Josh, I’ve heard a lot about “AI-generated art” and seen a lot of really crazy looking memes. What’s going on, are the machines picking up brushes now?
No brushes, no. What you see are neural networks (algorithms that supposedly mimic how our neurons signal each other) that have been trained to generate images from text. It’s actually a lot of math.
Neural networks? Generate images from text? So, like, you plug Kermit the Frog in Blade Runner into a computer and it spits out pictures of… that?
You don’t think outside the box enough! Of course, you can create any Kermit images you want. But the reason you hear about AI art is because of its ability to create images of ideas that have never been expressed before. If you google “a kangaroo made of cheese” you won’t really find anything. But here are nine generated by a fashion model-†
You said earlier it’s all a bunch of math, but – to put it as simply as possible – how does it actually work?
I’m no expert, but essentially they had a computer “look” at millions or billions of pictures of cats and bridges and so on. These are usually scraped from the internet along with their captions.
The algorithms identify patterns in the images and captions and can eventually begin to predict which captions and images belong together. Once a model can predict what an image “should” look like from a caption, the next step is to invert it – creating brand new images from new “captions”.
When these programs create new images is it to find matches – like, all my images tagged with ‘kangaroos’ are usually big blocks of shapes like this oneand ‘cheese’ is usually a number of pixels that look like this one – and just make up variations on it?
It’s a little more than that. If you look at this blog post from 2018 you can see how much trouble older models had. When the caption “a herd of giraffes on a ship” was given, a bunch of giraffe-colored blobs emerged standing in the water. So the fact that we’re getting recognizable kangaroos and different types of cheese shows that there’s been a big leap in the “understanding” of the algorithms.
Damn. So what’s changed so that the stuff that makes it doesn’t look like horrible nightmares anymore?
There have been a number of advances in techniques, as well as the datasets they train on. In 2020, a company called OpenAi released GPT-3 – an algorithm capable of generating text uncannily close to what a human could write. One of the most hyped text-to-image generating algorithms, DALLE, is based on GPT-3; more recently, Google released imageusing their own text models.
These algorithms are fed massive amounts of data and forced to do thousands of “practice” to get better at predictions.
‘Assignments’? Are there any real people involved?like the algorithms tell if what they are making is right or wrong?

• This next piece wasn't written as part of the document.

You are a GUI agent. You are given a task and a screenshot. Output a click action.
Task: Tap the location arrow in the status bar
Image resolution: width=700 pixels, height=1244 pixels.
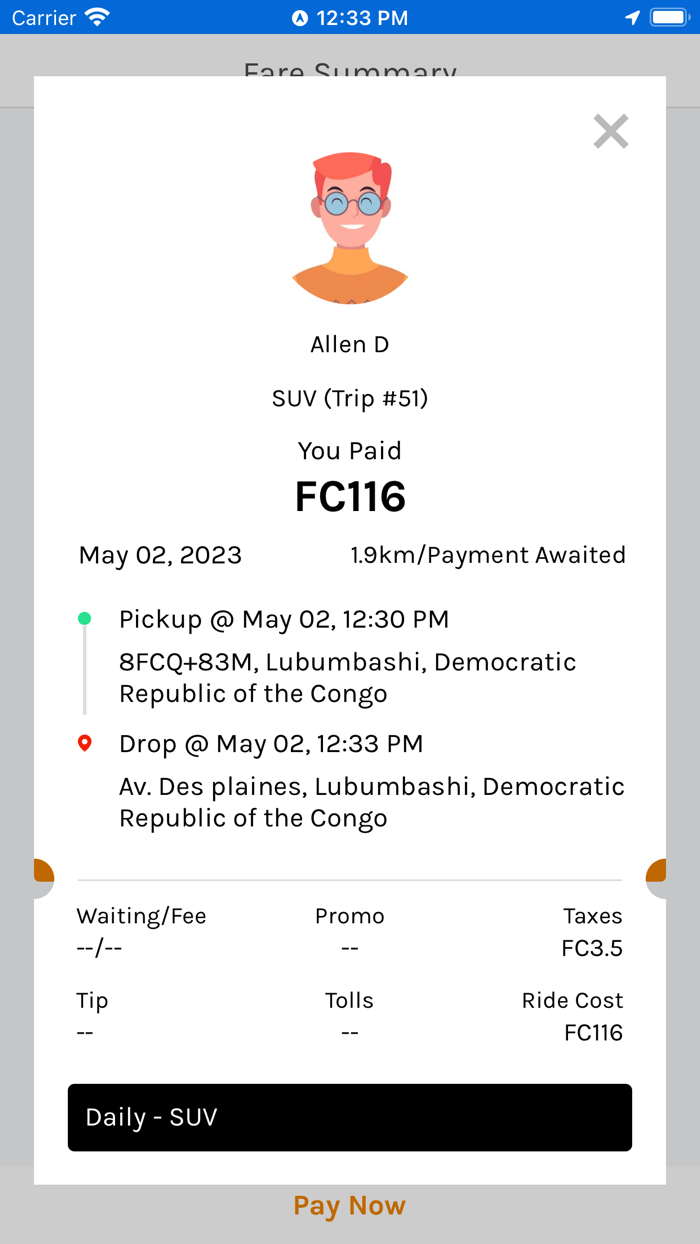point(633,16)
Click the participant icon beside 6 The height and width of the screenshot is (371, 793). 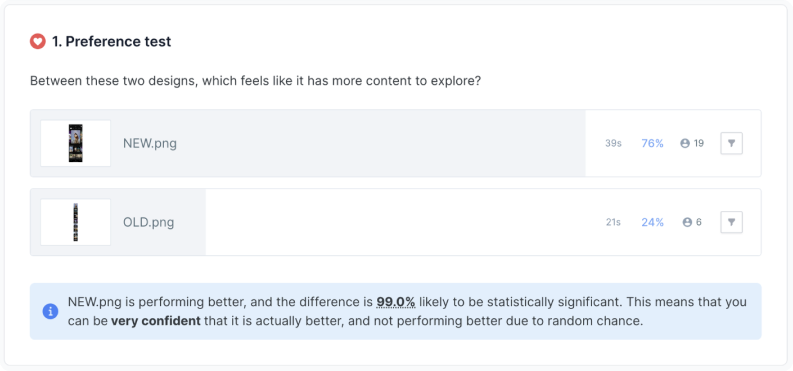click(x=687, y=222)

Actually, this is another big development. When you use one of these models, you will probably only see a handful of the images that were actually generated. Just as these models were initially trained to predict the best captions for images, they show you only the images that best match the text you’ve given them. They mark themselves.

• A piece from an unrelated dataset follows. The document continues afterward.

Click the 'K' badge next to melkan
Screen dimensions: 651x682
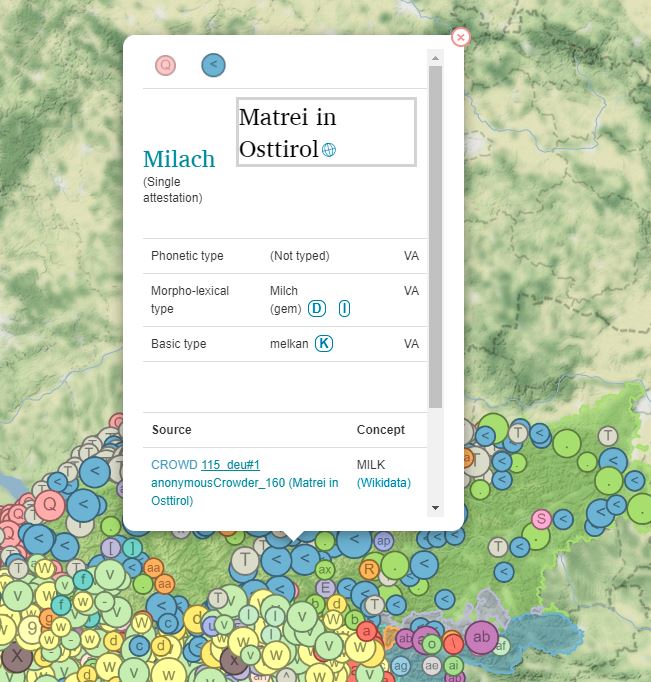coord(324,343)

But there are still weaknesses in this generation process, right?
I cannot emphasize enough that this is not intelligence. The algorithms don’t “understand” what the words or the pictures mean like you or I do. It’s kind of a best guess based on what it’s “seen” before. So there are quite a few limitations, both in what it can do and what it does that it probably shouldn’t (like possibly graphics).
Okay, so if the machines are shooting on demand now, how many artists will it cost?
For now, these algorithms are largely limited or expensive to use. I’m still on the waiting list to try DALLE. But computing power is also getting cheaper, there are many huge image data sets, and even ordinary people are make their own models† Like the one we used to create the kangaroo images. There is also an online version called Dall-E 2 mini that people use, explore and share online to create everything from Boris Johnson eating a fish to kangaroos made from cheese.
I doubt anyone knows what will happen to artists. But there are still so many edge cases where these models break that I wouldn’t rely on them exclusively.
Are there other problems with creating images based purely on matching patterns and then marking themselves on their answers? Questions about, for example, bias or unfortunate associations?
One thing you notice in the company announcements of these models is that they tend to use innocuous examples. Many generated images of animals. This speaks to one of the huge problems with using the internet to train a pattern matching algorithm – so much of it is absolutely terrible.
A few years ago, a dataset of 80 million images was used to train algorithms removed by MIT researchers because of “derogatory terms like categories and offensive images”. What we noticed in our experiments is that “business” words seem to be associated with generated images of men.
So right now it’s about good enough for memes, and it’s still making weird nightmare images (especially of faces), but not as much as it used to. But who knows about the future. Thanks Jos.